Именно Востокъ всегда былъ и остается до сихъ поръ міромъ постоянно сдвигающихся пластовъ, постоянно разрушающихся соціальныхъ тѣлъ. Какъ разъ Востокъ, Азія, испытали немало такихъ геологическихъ сдвиговъ соціальной жизни, изверженій, потоповъ и всякаго рода соціальныхъ катаклизмовъ, которыхъ никогда не зналъ европейскій міръ. Именно Востокъ, т. е. Египетъ, Азія, міръ Ирана, Вавилоніи, Индіи, Китая всегда былъ классическою страною соціальныхъ революцій въ возможности и весьма часто въ дѣйствительности — въ степени, совершенно немыслимой на европейскомъ материкѣ. Революція, въ современномъ смыслѣ этого слова, есть именно то, что всегда скрывалось въ часто лишь кажущейся неподвижности Востока. Эта неподвижность постоянно таила въ себѣ возможности обваловъ, сдвиговъ и молніеносныхъ бурь, внезапно возникающихъ, какъ марево въ степи, и смерчемъ пробѣгающихъ необъятныя пространства, сметая съ лица земли все встрѣчающееся на пути… Тюркская «Кругобайкальская» имперія ІѴ — ѴІ вѣковъ, объединившая въ эпоху своего расцвѣта весь міръ отъ Амура до Самарканда, Эфемериды, Чингиза и Тамерлана. А рядомъ — факиры и дервиши и доведенный до высочайшей степени напряженности страхъ и ужасъ персидскаго дуализма. И почти въ томъ же планѣ — конфуціанско-буддійскій атеистическій раціонализмъ и человѣкобожество великаго могола и богдыхана. Все это сливается въ хаосъ чувствъ, образовъ, противорѣчивыхъ, смѣшанныхъ красокъ и голосовъ — безъ устойчивости и безъ единаго направленія. Міръ безчисленныхъ срывовъ и превращеній, быстро создающихся и столь же быстро падающихъ царствъ, соціальныхъ группировокъ, религій, вообще міръ всеобщей неустойчивости и постояннаго крушенія, міръ иллюзій, мороковъ и безпамятства, вѣчной косности и извѣчнаго хаотическаго движенія, вѣчной реакціи и вѣчной революціи…
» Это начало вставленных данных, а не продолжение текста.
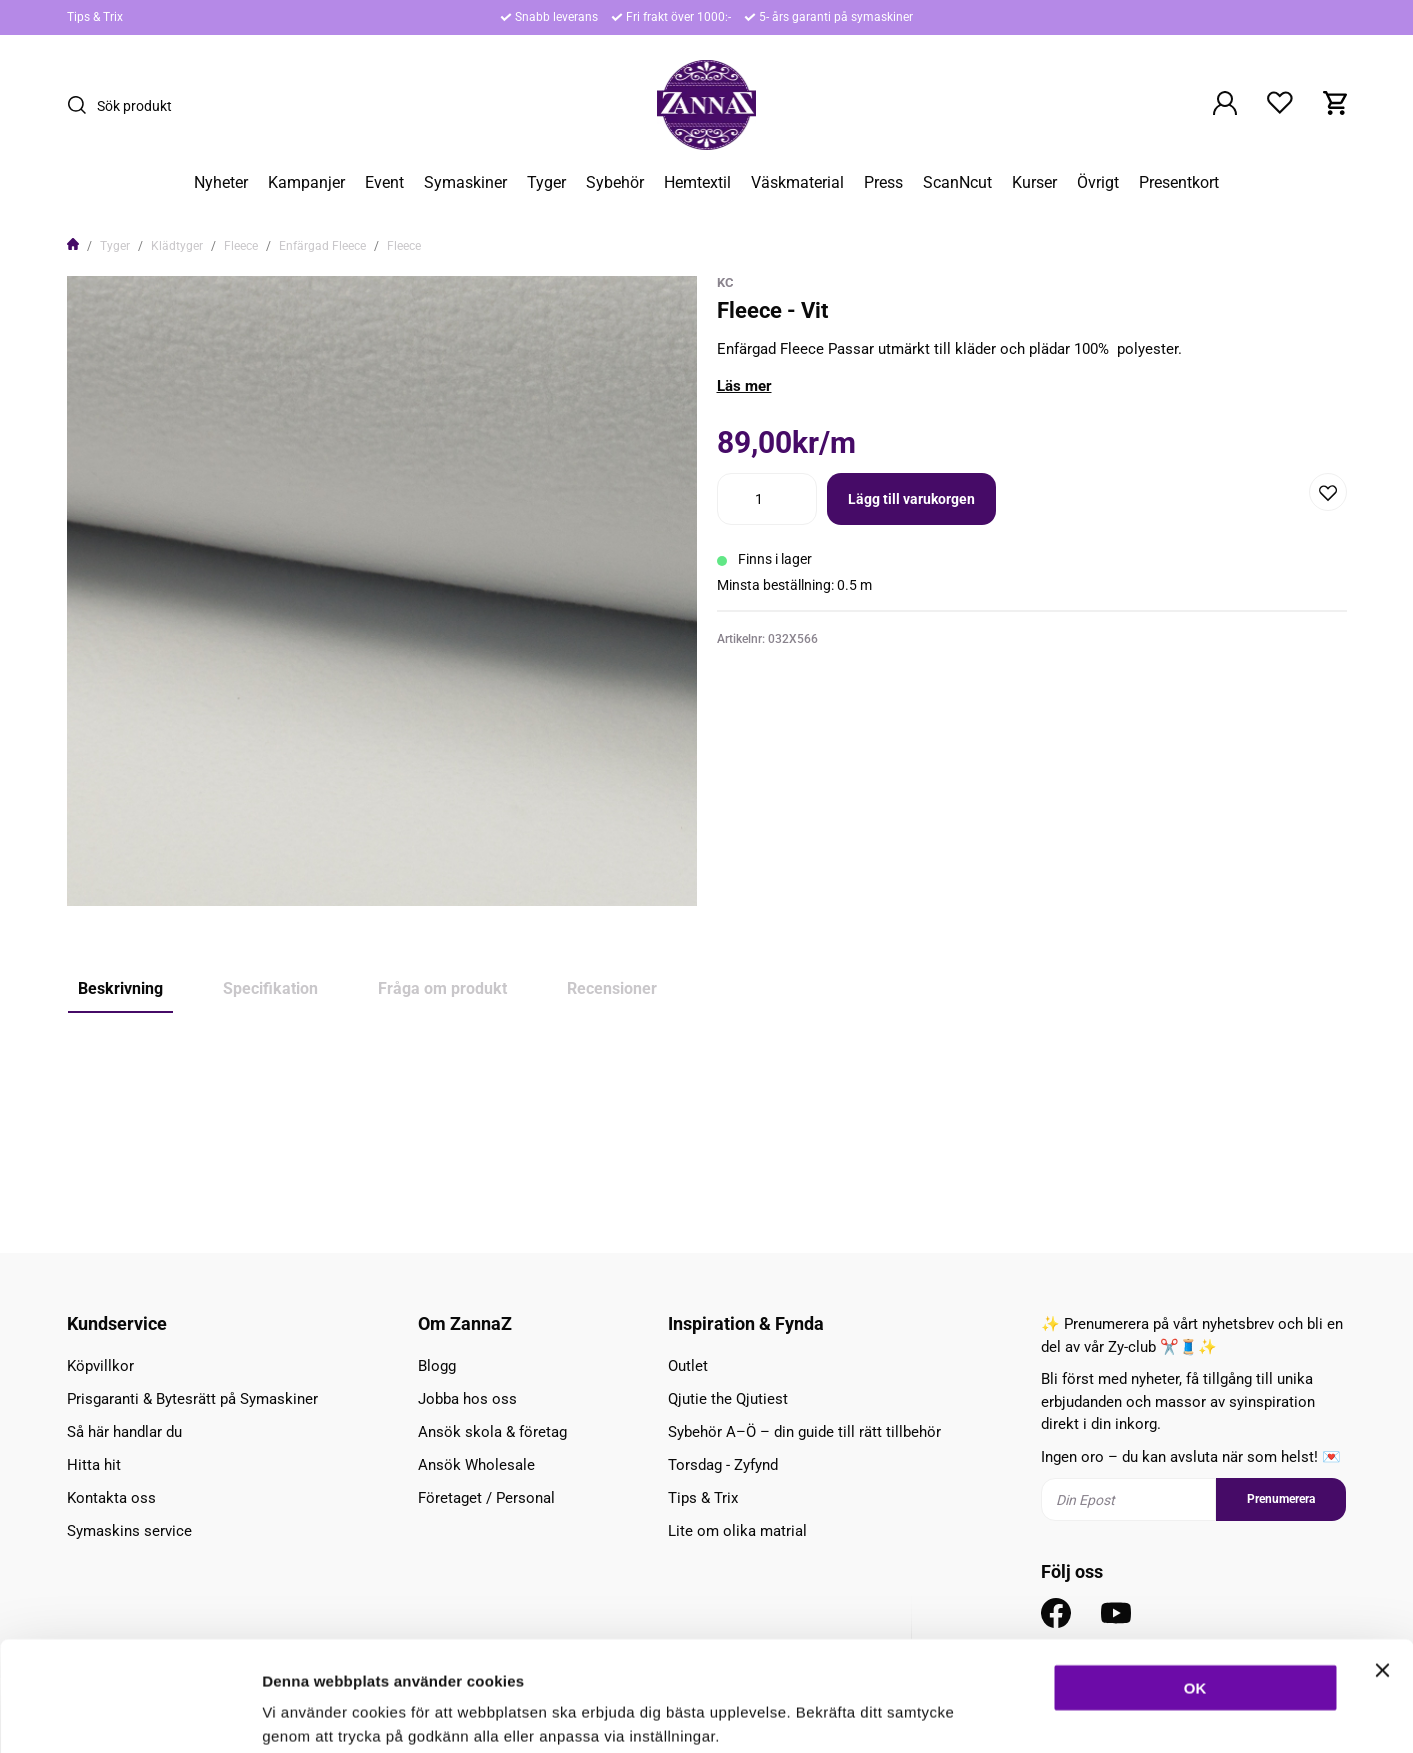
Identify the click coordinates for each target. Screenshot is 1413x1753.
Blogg (437, 1366)
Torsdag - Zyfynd (723, 1465)
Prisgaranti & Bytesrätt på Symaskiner (192, 1399)
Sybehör (615, 183)
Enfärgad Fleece (322, 246)
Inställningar (1087, 1713)
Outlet (688, 1366)
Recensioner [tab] (612, 988)
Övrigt (1098, 183)
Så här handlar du (124, 1432)
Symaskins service (129, 1531)
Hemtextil (697, 183)
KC (725, 282)
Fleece (241, 246)
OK (1195, 1584)
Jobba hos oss (467, 1399)
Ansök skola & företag (492, 1432)
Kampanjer (306, 183)
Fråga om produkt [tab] (442, 988)
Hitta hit (94, 1465)
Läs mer (744, 386)
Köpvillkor (100, 1366)
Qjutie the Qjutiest (728, 1399)
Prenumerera (1281, 1499)
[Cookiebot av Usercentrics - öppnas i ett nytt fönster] (129, 1714)
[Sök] (82, 105)
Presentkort (1179, 183)
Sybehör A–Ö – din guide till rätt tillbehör (804, 1432)
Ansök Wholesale (476, 1465)
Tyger (546, 183)
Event (384, 183)
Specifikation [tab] (270, 988)
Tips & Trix (95, 17)
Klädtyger (177, 246)
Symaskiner (465, 183)
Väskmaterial (797, 183)
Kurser (1034, 183)
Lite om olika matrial (737, 1531)
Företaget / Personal (486, 1498)
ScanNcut (957, 183)
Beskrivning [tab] (120, 988)
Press (883, 183)
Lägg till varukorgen (911, 499)
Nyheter (221, 183)
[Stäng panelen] (1382, 1567)
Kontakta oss (111, 1498)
Именно этотъ міръ является, какъ кажется, символомъ безмѣрныхъ замысловъ и великихъ крушеній, въ то время какъ европейскій Западъ былъ, въ теченіе тысячелѣтій, символомъ мѣры и устойчивости, даже болѣе того: символомъ «вѣчной юности» очень давней старины.
Повторимъ, на вопросъ: въ чемъ заключается подлинная и исконная традиціонная сила Европы? — слѣдуетъ отвѣтить, что эта сила заключается въ завѣщанномъ тысячелѣтіями ея консерватизмѣ. И потому-то революція и не столь страшна, т. е. не столь опасна для Европы, что она всегда находила достаточно могущественные отпоръ и противоядіе въ европейскомъ традиціонномъ консерватизмѣ. Этотъ консерватизмъ именно и есть вышеупомянутое чувство юности, органической связи съ нею. Однако этотъ консерватизмъ отнюдь не есть реакція. Реакція, очень хорошо знакомая уже древнему Египту, Вавилону, Ирану и Китаю, стала извѣстна европейскому міру лишь начиная съ эпохи Вѣнскаго конгресса, т. е. какъ было уже отмѣчено, является послѣдствіемъ французской революціи…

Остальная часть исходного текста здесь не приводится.